17 KiB
name, description
| name | description |
|---|---|
| harness | This skill should be used for multi-session autonomous agent work requiring progress checkpointing, failure recovery, and task dependency management. Triggers on '/harness' command, or when a task involves many subtasks needing progress persistence, sleep/resume cycles across context windows, recovery from mid-task failures with partial state, or distributed work across multiple agent sessions. Synthesized from Anthropic and OpenAI engineering practices for long-running agents. |
Harness — Long-Running Agent Framework
Executable protocol enabling any agent task to run continuously across multiple sessions with automatic progress recovery, task dependency resolution, failure rollback, and standardized error handling.
Design Principles
- Design for the agent, not the human — Test output, docs, and task structure are the agent's primary interface
- Progress files ARE the context — When context window resets, progress files + git history = full recovery
- Premature completion is the #1 failure mode — Structured task lists with explicit completion criteria prevent declaring victory early
- Standardize everything grep-able — ERROR on same line, structured timestamps, consistent prefixes
- Fast feedback loops — Pre-compute stats, run smoke tests before full validation
- Idempotent everything — Init scripts, task execution, environment setup must all be safe to re-run
- Fail safe, not fail silent — Every failure must have an explicit recovery strategy
Commands
/harness init <project-path> # Initialize harness files in project
/harness run # Start/resume the infinite loop
/harness status # Show current progress and stats
/harness add "task description" # Add a task to the list
Progress Persistence (Dual-File System)
Maintain two files in the project working directory:
harness-progress.txt (Append-Only Log)
Free-text log of all agent actions across sessions. Never truncate.
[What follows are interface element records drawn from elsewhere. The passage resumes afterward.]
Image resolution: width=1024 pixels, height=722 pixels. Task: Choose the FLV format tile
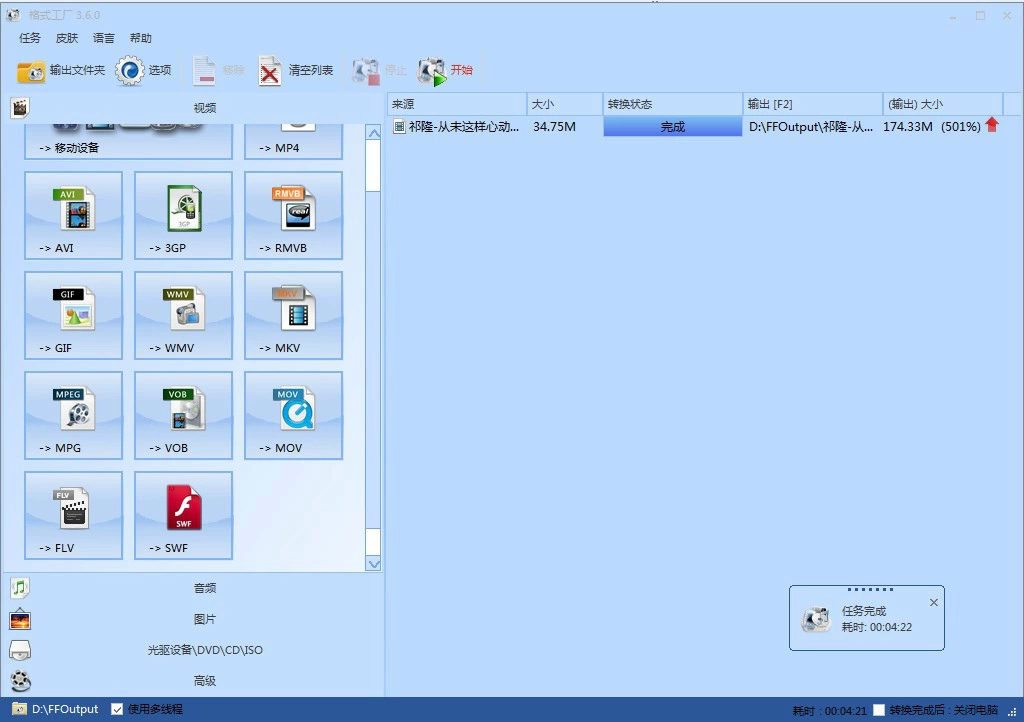point(73,515)
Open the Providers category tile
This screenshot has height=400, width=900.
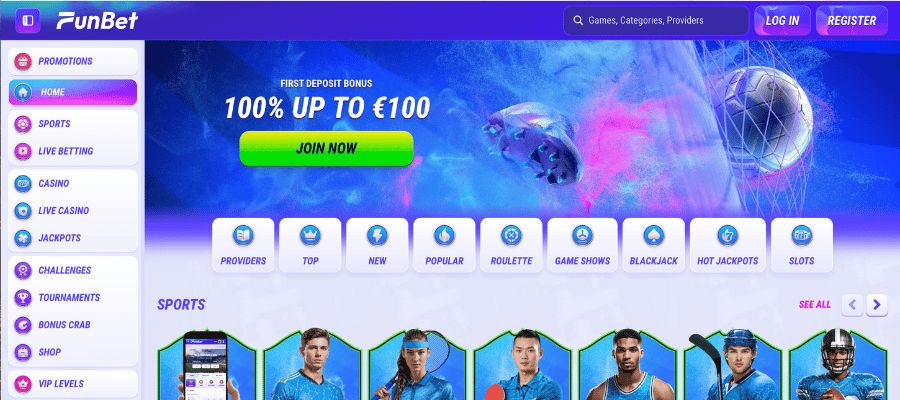click(x=243, y=245)
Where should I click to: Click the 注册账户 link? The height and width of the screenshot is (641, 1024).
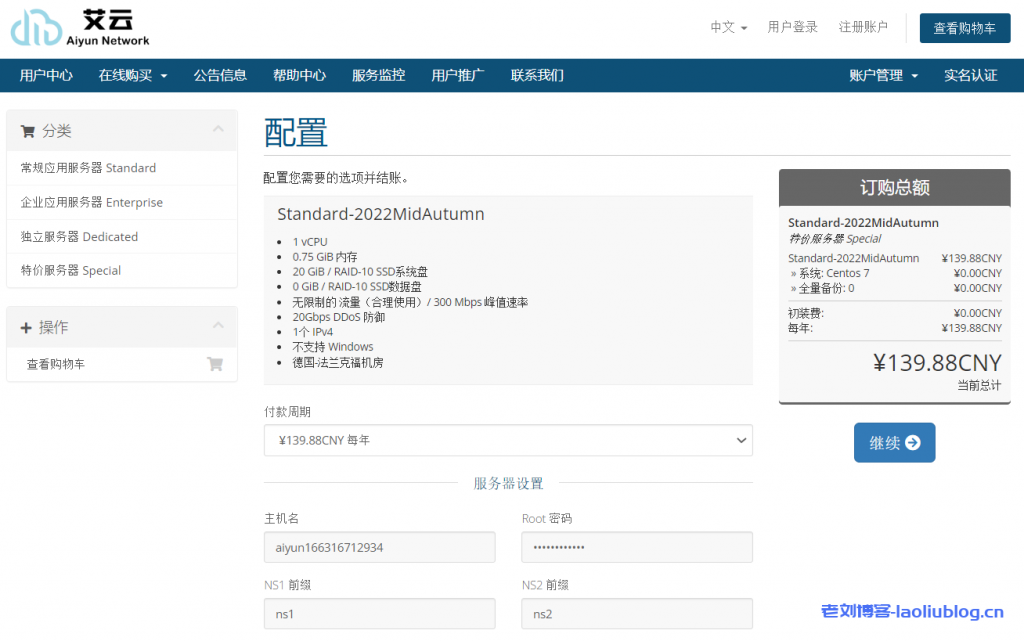click(x=863, y=27)
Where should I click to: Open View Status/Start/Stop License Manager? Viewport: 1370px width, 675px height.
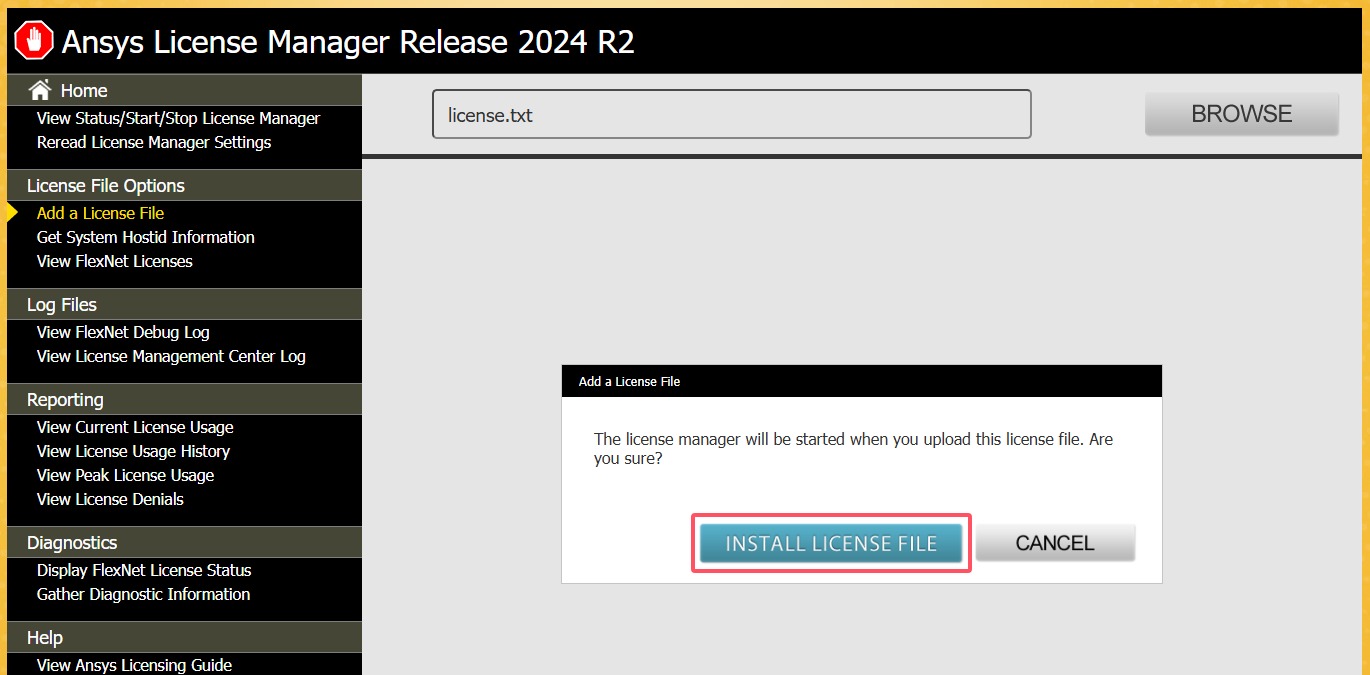[178, 118]
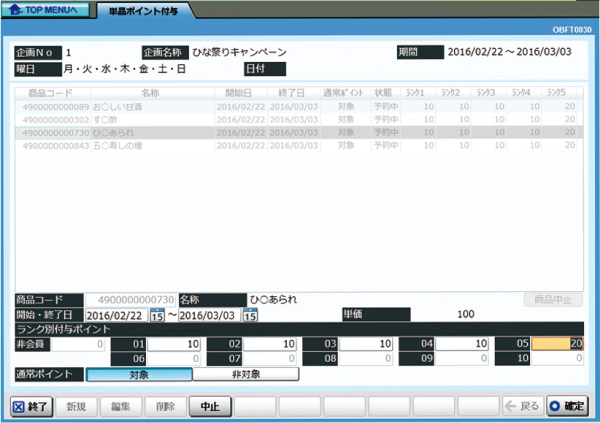Click the 確定 confirm button
This screenshot has height=423, width=600.
[568, 407]
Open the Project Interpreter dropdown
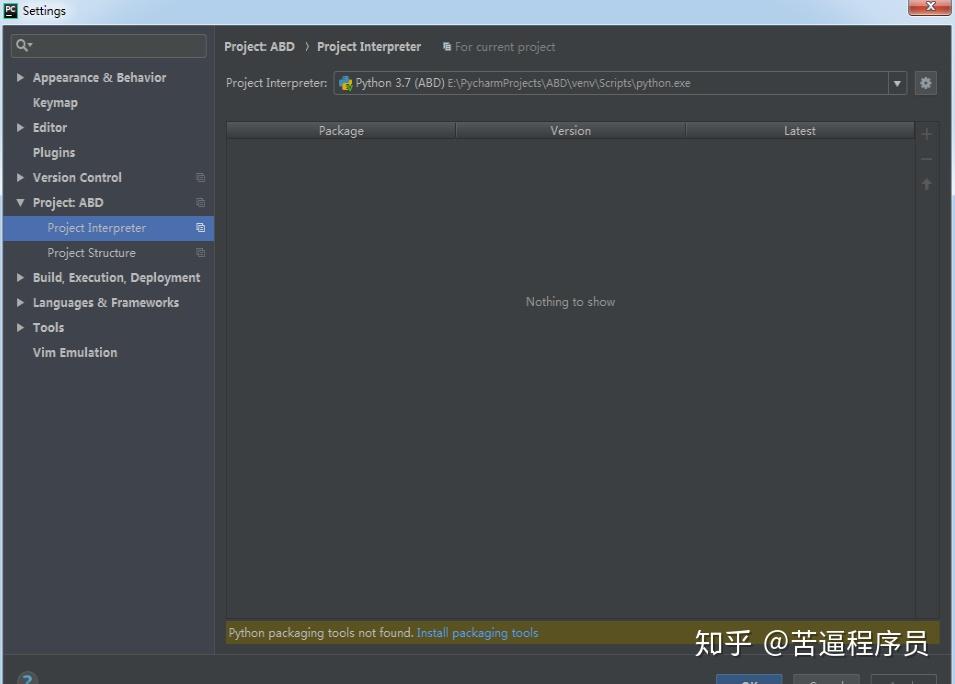 coord(897,83)
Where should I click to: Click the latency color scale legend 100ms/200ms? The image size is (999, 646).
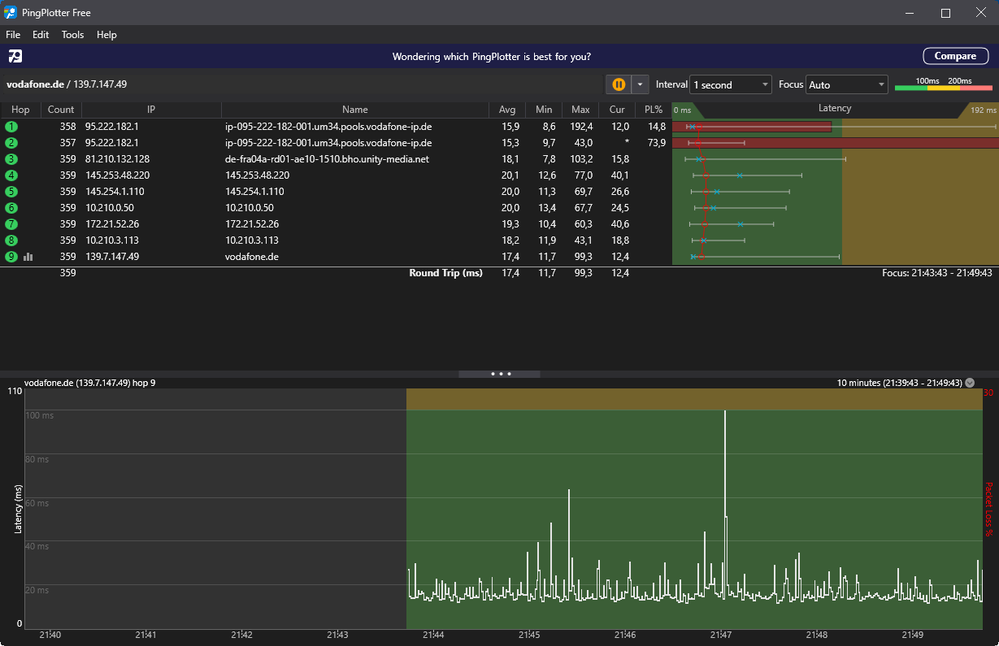(x=943, y=84)
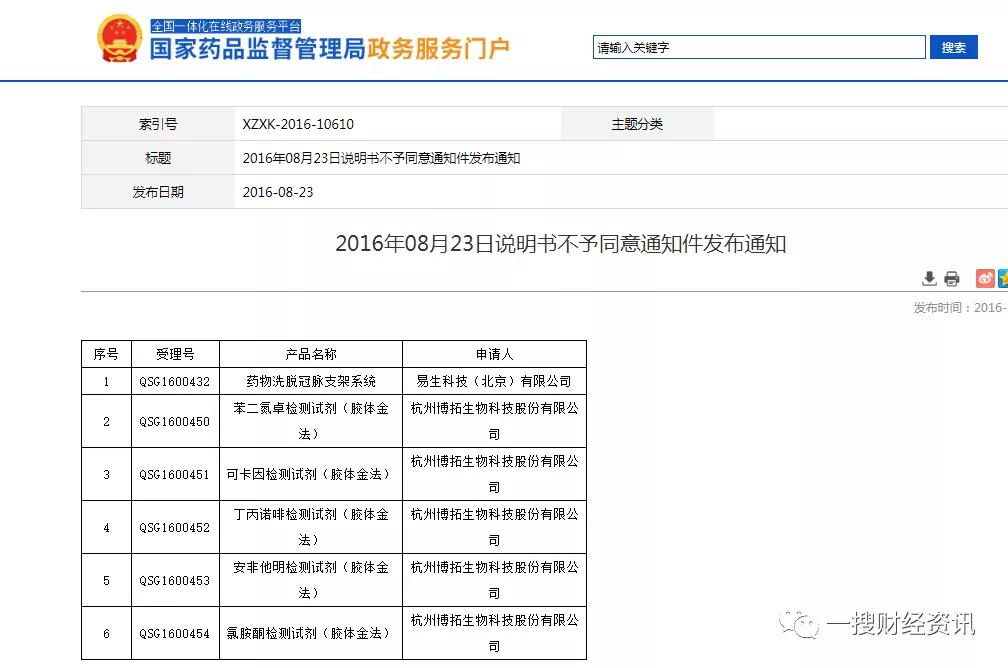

[2025-07-01T10:00:00Z] [SESSION-1] INIT Harness initialized for project /path/to/project
[2025-07-01T10:00:05Z] [SESSION-1] INIT Environment health check: PASS
[2025-07-01T10:00:10Z] [SESSION-1] LOCK acquired (pid=12345)
[2025-07-01T10:00:11Z] [SESSION-1] Starting [task-001] Implement user authentication (base=def5678)
[2025-07-01T10:05:00Z] [SESSION-1] CHECKPOINT [task-001] step=2/4 "auth routes created, tests pending"
[2025-07-01T10:15:30Z] [SESSION-1] Completed [task-001] (commit abc1234)
[2025-07-01T10:15:31Z] [SESSION-1] Starting [task-002] Add rate limiting (base=abc1234)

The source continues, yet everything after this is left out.